Dağlık Karabağ Savaşı
- Türkiye’nin de dahil olduğu Dağlık Karabağ Savaşı meselesinde ABD, Rusya ve Fransa ile birlikte Minsk Grubu eşbaşkanı. Ermenistan Başbakanı Nikol Paşinyan, Biden’a gönderdiği kutlama mesajında Dağlık Karabağ’ın kendi kaderini tayin hakkının gerçekleşmesi ve güvenliğini sağlama konusunda umut dolu” olduğunu kaydetti. Biden, savaşın birinci ayında 28 Ekim’de yazılı açıklamada Trump’a Azerbaycan ve Türkiye’ye karşı bazı adımlar atmasını istemişti. Kafkasya ve Karabağ konusunda nasıl bir konsept görülebilir?

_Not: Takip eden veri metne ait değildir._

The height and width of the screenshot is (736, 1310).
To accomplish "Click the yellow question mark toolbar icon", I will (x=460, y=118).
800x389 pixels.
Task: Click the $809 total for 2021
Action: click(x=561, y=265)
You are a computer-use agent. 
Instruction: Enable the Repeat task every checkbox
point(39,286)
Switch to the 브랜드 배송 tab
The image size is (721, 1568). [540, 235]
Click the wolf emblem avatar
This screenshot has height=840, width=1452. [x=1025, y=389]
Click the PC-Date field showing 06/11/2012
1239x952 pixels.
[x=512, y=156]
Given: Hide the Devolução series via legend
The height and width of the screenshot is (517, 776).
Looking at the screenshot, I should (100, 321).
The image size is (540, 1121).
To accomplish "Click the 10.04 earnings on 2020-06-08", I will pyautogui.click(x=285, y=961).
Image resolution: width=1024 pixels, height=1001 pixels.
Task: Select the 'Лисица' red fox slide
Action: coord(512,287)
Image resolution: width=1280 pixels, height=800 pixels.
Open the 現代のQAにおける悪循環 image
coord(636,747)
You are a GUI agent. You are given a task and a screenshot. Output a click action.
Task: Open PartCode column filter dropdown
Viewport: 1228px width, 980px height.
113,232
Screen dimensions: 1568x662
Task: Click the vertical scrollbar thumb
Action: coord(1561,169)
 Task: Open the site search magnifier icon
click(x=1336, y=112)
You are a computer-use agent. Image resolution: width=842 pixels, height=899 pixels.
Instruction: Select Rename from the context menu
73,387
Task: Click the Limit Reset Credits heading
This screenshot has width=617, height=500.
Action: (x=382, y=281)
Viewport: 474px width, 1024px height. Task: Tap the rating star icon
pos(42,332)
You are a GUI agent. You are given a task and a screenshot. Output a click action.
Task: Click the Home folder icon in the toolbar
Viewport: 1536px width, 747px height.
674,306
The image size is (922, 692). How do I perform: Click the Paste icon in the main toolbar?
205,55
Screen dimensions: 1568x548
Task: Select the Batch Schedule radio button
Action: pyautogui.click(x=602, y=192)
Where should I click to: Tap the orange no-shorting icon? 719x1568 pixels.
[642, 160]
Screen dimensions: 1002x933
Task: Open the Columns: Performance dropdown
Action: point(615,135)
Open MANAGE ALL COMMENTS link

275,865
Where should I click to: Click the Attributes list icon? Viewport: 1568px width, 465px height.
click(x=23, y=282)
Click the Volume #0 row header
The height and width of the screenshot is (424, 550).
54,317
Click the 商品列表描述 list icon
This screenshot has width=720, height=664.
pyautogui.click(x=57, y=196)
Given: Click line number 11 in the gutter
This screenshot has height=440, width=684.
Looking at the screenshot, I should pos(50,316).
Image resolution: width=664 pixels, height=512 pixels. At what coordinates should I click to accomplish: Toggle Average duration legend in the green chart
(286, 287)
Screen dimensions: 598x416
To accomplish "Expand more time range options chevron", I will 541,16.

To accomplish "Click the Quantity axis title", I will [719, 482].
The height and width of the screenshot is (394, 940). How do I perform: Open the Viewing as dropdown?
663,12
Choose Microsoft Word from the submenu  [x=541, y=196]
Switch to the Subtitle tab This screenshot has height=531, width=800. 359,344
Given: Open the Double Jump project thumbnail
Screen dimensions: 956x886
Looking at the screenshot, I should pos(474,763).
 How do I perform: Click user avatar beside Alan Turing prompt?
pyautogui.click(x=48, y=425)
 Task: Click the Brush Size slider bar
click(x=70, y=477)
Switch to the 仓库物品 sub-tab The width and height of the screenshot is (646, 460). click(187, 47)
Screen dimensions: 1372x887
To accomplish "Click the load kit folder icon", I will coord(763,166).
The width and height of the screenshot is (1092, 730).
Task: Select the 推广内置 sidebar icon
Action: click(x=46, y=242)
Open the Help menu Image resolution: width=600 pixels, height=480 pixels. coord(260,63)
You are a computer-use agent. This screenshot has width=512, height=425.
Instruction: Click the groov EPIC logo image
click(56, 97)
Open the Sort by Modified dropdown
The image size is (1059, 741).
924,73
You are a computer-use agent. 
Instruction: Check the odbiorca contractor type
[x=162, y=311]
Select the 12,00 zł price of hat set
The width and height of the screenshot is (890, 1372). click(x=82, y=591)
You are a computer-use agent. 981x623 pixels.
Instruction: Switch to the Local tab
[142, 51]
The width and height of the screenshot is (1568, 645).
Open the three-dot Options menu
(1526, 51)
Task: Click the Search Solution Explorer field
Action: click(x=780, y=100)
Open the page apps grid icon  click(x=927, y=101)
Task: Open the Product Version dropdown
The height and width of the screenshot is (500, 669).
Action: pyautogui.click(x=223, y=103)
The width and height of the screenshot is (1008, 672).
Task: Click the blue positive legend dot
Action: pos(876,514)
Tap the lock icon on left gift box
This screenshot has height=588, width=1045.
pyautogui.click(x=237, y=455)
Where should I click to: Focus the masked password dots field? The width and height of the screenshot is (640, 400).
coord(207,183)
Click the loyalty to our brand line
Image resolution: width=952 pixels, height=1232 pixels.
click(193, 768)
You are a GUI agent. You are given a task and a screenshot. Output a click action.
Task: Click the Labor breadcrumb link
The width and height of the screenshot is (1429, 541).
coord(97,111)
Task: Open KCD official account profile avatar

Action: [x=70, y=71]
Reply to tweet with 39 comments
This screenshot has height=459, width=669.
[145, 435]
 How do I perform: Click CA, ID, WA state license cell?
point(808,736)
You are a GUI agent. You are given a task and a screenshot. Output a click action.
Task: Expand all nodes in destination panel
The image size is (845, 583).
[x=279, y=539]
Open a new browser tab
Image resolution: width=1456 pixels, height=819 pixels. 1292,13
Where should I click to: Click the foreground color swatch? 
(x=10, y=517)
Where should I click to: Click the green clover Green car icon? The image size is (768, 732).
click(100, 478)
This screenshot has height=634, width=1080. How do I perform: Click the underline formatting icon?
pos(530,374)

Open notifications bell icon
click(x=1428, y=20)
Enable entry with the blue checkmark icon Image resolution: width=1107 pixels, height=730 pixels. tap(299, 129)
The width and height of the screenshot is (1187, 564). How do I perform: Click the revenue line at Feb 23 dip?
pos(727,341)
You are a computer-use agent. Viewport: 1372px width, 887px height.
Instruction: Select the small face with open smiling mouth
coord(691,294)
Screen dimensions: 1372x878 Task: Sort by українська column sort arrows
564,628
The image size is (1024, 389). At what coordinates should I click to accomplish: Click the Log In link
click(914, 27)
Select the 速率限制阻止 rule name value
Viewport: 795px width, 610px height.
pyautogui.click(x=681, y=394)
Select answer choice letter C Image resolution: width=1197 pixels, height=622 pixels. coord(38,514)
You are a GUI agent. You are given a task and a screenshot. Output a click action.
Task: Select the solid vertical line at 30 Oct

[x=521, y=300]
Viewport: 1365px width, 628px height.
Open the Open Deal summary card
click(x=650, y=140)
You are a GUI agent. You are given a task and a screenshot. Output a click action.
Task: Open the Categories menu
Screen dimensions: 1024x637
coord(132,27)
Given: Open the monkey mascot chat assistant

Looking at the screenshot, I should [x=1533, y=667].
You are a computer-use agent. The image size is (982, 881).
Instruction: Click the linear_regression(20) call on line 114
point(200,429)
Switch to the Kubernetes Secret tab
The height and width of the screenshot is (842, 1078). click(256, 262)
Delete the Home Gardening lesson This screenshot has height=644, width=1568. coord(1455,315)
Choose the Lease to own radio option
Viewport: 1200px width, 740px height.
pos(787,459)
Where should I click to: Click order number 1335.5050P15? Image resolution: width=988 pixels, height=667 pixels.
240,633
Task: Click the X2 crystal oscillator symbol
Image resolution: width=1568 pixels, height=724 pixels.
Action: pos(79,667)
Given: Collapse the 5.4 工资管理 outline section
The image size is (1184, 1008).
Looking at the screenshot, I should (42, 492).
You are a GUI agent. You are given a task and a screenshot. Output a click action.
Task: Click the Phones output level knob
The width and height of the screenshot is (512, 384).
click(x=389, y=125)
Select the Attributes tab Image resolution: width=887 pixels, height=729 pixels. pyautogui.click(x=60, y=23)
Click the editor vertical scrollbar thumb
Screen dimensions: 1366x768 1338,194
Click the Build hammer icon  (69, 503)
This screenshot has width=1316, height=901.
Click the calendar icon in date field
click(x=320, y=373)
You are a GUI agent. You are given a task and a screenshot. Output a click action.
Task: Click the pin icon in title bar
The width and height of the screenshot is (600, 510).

Soru biraz daha zor. Dış politika özellikle seçim dönemlerinde ikinci planda kalıyor. Özellikle Azerbaycan, Ermenistan, Dağlık Karabağ ilişkilerinde Amerika’da nerdeyse hiç üst düzey tartışma yaşanmadı denebilir. Türkiye’nin NATO müttefiki olması dolayısıyla birtakım uyarılar gidebilir. Belki Türkiye’nin bir NATO üyesi olarak ne tarz angajmanlara girebileceğiyle ilgili uyarılar gelebilir. Özellikle son 10 yılda Amerika’nın ciddi mevzi kaybettiği de düşünülünce Rusya’nın hegemonik alanındaki bir yerde Amerika’nın ne kadar kendisini riske atacağından, ne kadar kaynak aktaracağından emin olamıyorum.
Alternatif küreselleşme
- Bir soru daha sorabilirim. Trump gümrük duvarlarını yükseltiyordu “önce Amerika” diyerek. Yeni dönemde kapitalizm, küreselleşme veya neo-ulusalcılık anlamında dünyayı ne bekliyor? Bu bağlamda nasıl bir analiniz ortaya konabilir?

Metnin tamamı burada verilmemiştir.